Why DC Electric Arc Furnaces Better than AC

About Electric Arc Furnaces

Electric arc furnaces on the market are broadly categorized into DC arc furnaces and AC arc furnaces based on their current type. Each type is further classified by arc length into open-arc furnaces and submerged-arc furnaces.

Details of AC Electric Arc Furnace

The AC arc furnaces structure is relatively simple: three-phase AC power connects to three electrodes without complex rectifier circuits, resulting in lower costs. Price is a key advantage of AC furnaces. However, due to the inherent characteristics of alternating current, the arc light undergoes a continuous cycle of ignition, extinction, re-ignition, and re-extinction—meaning the arc is unstable. Additionally, AC furnaces exhibit a low power factor, averaging 0.85, meaning 15% of electrical energy is wasted. This necessitates reactive power compensation device to raise the factor to 0.9.

Furthermore, The AC furnace is meticulously designed based on specific raw material characteristics, prohibiting arbitrary changes to feedstock properties. For example, suppose the iron grade in your raw material was designed at 55% during the initial design phase, but you later obtain better material with an iron grade of 80%. In that case, your furnace becomes unusable and must be adjusted to process material with a grade of around 55%. The arc length in AC furnaces also cannot be arbitrarily altered. For AC furnaces, the choice between open arc and buried arc operation is fixed; only one mode can be selected.

Details of DC Electric Arc Furnace

The DC furnaces require rectifier circuits to convert AC to DC. Under DC conditions, the mineral heating process avoids repeated ignition and extinction, maintaining a stable state. The power factor of DC furnaces typically exceeds 0.9. Based on electrode configuration, DC furnaces are categorized as single-electrode or dual-electrode types.

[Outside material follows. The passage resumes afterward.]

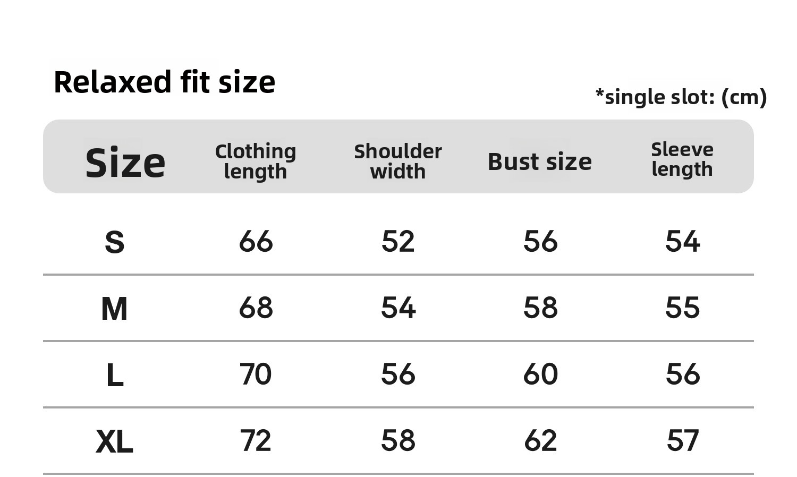This screenshot has height=477, width=797.
Task: Select the "Size" column header
Action: [x=125, y=163]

Defect of Single-electrode furnaces

Single-electrode furnaces feature a single graphite electrode at the top (negative electrode), with the positive electrode positioned at the furnace bottom (bottom electrode). Dual-electrode furnaces have both positive and negative graphite electrodes located above the furnace. Most DC furnaces on the market are single-electrode types. However, single-electrode furnaces suffer from a significant issue: the bottom electrode is prone to damage. Since the bottom electrode must contact the bottom graphite bricks, which in turn must contact the raw materials inside the furnace, extremely high temperatures occur during smelting. Under continuous production, the temperature of the graphite bricks can exceed 1000°C, causing the bottom electrode to melt due to the intense heat.

Once melted, the bottom electrode becomes unusable, necessitating its replacement and the rebuilding of the refractory lining. For small experimental furnaces, a single replacement is manageable. However, for large industrial furnaces, replacing the furnace bottom takes at least 15 days, resulting in substantial losses.

Advantages of dual-electrode Electric Arc Furnace

To resolve the single-electrode electric arc furnace, YND dedicated itself to developing dual-electrode EAF, which completely resolves the problem of bottom electrode melting. However, due to differing temperatures beneath the positive and negative electrodes, prolonged operation can lead to uneven melting—one side fully molten while the other remains solid. To counter this, we developed a polarity-switching system that periodically reverses electrode polarity, ensuring uniform melting temperatures.

YND DC EAF power factor of at least 0.95

Natural Power Factor

YND DC EAF power factor achieves at least 0.95. While this is not just a little higher than 0.9, the underlying technology is fundamentally different. It’s akin to automotive engine thermal efficiency: while other brands achieve only 0.35–0.37, Toyota engines reach 0.4. This requires substantial investment in research and development—the essence of technological superiority.

The exceptional operational flexibility of YND DC EAF

The primary advantage of YND DC EAF lies in its exceptional operational flexibility. It allows arbitrary adjustment of arc length, enabling both open-arc and submerged-arc processes. Current intensity can be freely modified without altering arc length. Consequently, our equipment can smelt any material you can find. You can process any ore, any metal, or even solid and hazardous waste. For instance, if you find ferroalloy smelting profitable now, you can do that. Should the market shift and precious metal ore processing become lucrative, you can immediately switch to smelting precious metals without replacing equipment.